= D-Link G604T network adaptor =

The DSL-G604T is a first D-Link Wireless/ADSL router which firmware is based on open source the MontaVista Linux. The DSL-G604T was introduced in November 2004. This model has been discontinued.

== Specifications ==

=== Hardware ===
- CPU: Texas Instrument AR7W MIPS 4KEc based SoC with built-in ADSL and Ethernet interfaces
- DRAM Memory: 16Mb
- Flash Memory: 2Mb SquashFS file system
- Wi-Fi: TI MiniPCI card
- Ethernet: 5-port Ethernet hub (1 internal, 4 external)

=== Firmware ===
The G604T runs MontaVista and busybox Linux which allows a degree of customisation with customised firmware. These and similar units from D-Link appear to have an issue that causes certain services to fail when using the factory provided firmware, namely the Debian package update service being interrupted due to a faulty DNS through DHCP issue at the kernel level. A v2.00B06.AU_20060728 patch was made available through their downloads section that provided some level of correction, but it was not a complete fix and the issue would resurface intermittently. When the issue was originally reported, D-Link seemed to have misunderstood that the same issue has been discovered by the Linux community at large to be common across a number of their router models and they failed to provide a complete fix across the board for all ADSL router models.

Russian version of the firmware (prefix .RU, e.g. V1.00B02T02.RU.20041014) has restrictions on configuring firewall rules – user can only change sender's address (computer address in the LAN segment) and the recipient's port. The web interface with Russian firmware also differs from the English interface.

=== Default settings ===
When running the D-link DSL-G604T router for the first time (or resetting), the device is configured with a default IP address (192.168.1.1), username (admin) and password (admin). Default username and password can also be printed on the router itself, in the manual, or on the box.

== Problems ==
=== Security ===
D-Link DSL-G604T has Cross-site scripting (XSS) vulnerability in cgi-bin/webcm on the router allows remote attackers to inject arbitrary web script or HTML via the var:category parameter, as demonstrated by a request for advanced/portforw.htm on the fan page.

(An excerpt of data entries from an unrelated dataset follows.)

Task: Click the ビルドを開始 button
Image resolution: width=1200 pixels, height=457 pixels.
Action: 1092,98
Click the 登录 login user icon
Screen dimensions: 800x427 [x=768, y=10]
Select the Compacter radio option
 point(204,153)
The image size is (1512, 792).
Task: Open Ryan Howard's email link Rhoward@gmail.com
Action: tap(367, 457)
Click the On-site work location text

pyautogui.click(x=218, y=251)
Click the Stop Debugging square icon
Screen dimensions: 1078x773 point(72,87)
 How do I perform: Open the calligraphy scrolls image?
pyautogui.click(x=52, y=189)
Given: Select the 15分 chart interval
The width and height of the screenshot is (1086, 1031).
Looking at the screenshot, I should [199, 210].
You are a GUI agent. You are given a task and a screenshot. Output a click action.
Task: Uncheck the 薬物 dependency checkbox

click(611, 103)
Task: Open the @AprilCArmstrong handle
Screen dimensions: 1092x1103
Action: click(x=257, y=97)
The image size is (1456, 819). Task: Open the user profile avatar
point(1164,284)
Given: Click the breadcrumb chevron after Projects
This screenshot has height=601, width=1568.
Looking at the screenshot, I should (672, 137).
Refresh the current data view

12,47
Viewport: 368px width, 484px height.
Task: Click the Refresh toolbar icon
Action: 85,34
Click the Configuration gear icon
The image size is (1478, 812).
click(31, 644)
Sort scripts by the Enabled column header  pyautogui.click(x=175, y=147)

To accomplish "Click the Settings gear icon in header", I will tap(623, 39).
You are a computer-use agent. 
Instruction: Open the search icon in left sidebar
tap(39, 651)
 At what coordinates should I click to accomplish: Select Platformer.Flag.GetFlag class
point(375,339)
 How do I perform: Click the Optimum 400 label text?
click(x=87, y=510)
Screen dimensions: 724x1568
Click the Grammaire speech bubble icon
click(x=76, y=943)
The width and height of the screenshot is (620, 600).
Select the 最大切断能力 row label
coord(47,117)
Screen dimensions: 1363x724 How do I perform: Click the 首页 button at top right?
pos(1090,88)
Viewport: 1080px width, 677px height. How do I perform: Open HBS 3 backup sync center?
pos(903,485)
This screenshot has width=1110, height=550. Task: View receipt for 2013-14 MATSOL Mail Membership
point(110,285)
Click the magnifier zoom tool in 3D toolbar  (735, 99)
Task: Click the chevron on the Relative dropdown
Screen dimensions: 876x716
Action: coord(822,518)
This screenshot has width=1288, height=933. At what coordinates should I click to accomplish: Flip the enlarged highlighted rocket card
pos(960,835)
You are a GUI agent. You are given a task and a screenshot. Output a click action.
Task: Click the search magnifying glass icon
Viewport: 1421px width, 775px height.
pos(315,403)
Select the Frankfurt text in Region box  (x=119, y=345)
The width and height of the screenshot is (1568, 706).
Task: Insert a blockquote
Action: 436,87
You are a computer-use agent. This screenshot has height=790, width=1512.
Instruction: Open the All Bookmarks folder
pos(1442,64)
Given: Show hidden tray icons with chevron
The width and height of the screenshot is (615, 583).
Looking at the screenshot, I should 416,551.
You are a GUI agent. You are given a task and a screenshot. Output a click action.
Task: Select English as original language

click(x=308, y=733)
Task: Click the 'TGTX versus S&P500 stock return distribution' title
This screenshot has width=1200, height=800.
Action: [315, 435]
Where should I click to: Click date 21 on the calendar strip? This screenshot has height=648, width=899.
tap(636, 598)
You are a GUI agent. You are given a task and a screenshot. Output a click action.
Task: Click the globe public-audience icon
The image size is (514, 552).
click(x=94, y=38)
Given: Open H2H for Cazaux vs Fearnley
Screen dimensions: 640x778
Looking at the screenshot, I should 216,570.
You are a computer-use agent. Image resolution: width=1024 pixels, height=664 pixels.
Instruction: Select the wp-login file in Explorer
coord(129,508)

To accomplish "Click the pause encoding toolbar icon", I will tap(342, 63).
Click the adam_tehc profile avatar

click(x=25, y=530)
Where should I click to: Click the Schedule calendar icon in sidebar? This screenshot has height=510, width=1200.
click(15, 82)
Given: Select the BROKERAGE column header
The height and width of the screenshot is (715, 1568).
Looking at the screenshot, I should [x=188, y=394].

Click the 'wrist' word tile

Directory traversal vulnerability in webcam in the D-Link DSL-G604T Wireless ADSL Router Modem allows remote attackers to read arbitrary files via an absolute path in the getpage parameter.

When /cgi-bin/firmwarecfg is executed, allows remote attackers to bypass authentication if their IP address already exists in /var/tmp/fw_ip or if their request is the first, which causes /var/tmp/fw_ip to be created and contain their IP address.

=== Noise ===
Owners reported that the router emitted a low, high-pitched sound when the ADSL line was synchronized.

== Reception ==
The DSL-G604T received positive reviews, receiving an 7.9/10 from PCActual, 3/5 from PCWorld. According to CNET, "DSL-G604T is a ADSL2/2+ modem router with some serious stability issues".

==Similar models==
The DSL-G624T, DSL-G664T and DSL-G684T routers are very similar to the G604T.